11 de junio de 2004

Sin complejos

Ya están aquí las vacaciones, y yo me encuentro, aunque por circustancias diferentes, como hace un par de años: atrapada en una incertidumbre que me impide planificar nada. Cosa que no me importa si la improvisación a la que me veo abocada da resultados tan buenos como los que regogí en 2002. En esa ocasión me dejé llevar la sugerencia de un folleto de viajes: Avión + coche para recorrer Croacia. ¡Una elección de primera!

Volamos a Zagreb con dos reservas hechas (una noche de hotel y quince días de coche), un itinerario imaginado (es sencillo: salir a la costa para saltar de isla en isla, y regresar al aeropuerto por el interior) y una tienda de campaña.

Para unas nostálgicas veteranas de la Unión Soviética como mi compañera y yo misma, visitar tierras del antiguo bloque del Este siempre tiene un cierto sabor de vuelta a casa. En Croacia, ese regusto únicamente lo conserva la capital, lugar donde, por cierto, se inventó la pluma estilográfica.

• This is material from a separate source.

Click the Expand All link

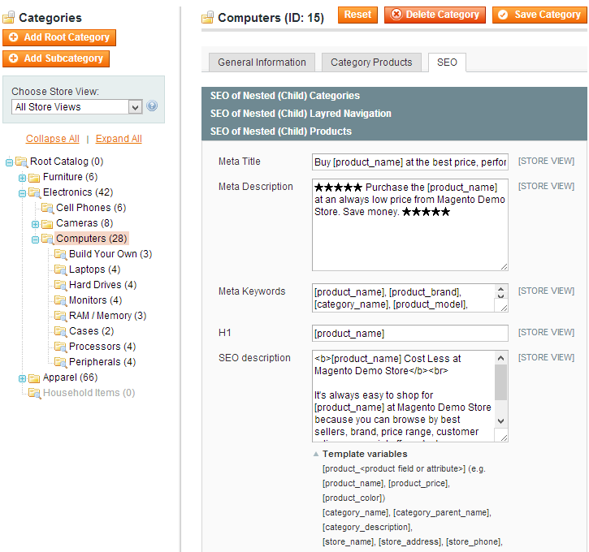pyautogui.click(x=119, y=139)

Urbanísticamente, no así circulatoriamente, Zagreb está perfectamente definida en dos zonas que a su vez se dividen en otras dos: la ciudad alta (Gradec y Kaptol; fortaleza laica y reserva religiosa) y la baja (Donji y Novi Zagreb; zona moderna y barrios periféricos).

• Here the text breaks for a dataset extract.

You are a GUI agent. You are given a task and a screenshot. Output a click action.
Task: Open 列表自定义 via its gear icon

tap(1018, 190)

Hospedadas en un hotel sito en los aledaños de la zona moderna —la que cuenta con el Museo Arqueológico, el Archivo de la Academia, el Teatro Nacional de Ópera y Ballet, el Museo de Arte y Artesanía, la Biblioteca Universitaria Nacional... y la animada Plaza del Mariscal Tito, entre otras—, caminamos hasta el pie del funicular, y en él subimos a la avenida que sigue la antigua muralla de la ciudad (en algunos tramos convertida en muro de palacete). Diminutas en la despejada plazoleta de San Marko, solitarias entre Palacios e Iglesias, perdidas entre Museos (imprescindible el de Arte Naïf, para los amantes de semejante estilo) e Instituciones, recobramos la perspectiva en cuanto atravesamos la Puerta de piedra (la única que se conserva de las cuatro que en el siglo XIII se abrían en la muralla medieval) y caímos en la encantadora calle Tkalciceva. ¿O la más atractiva era la Radiceva? ¿O la Opaticka? ¿O la Demetrova? ¿O...? ¿O...? Os aseguro que podréis olvidar los nombres pero no los rincones. Cuando volváis de Zagreb me lo contáis.

Por cierto, he visto pocas ciudades que cuenten con una red virtual de información turística tan completa.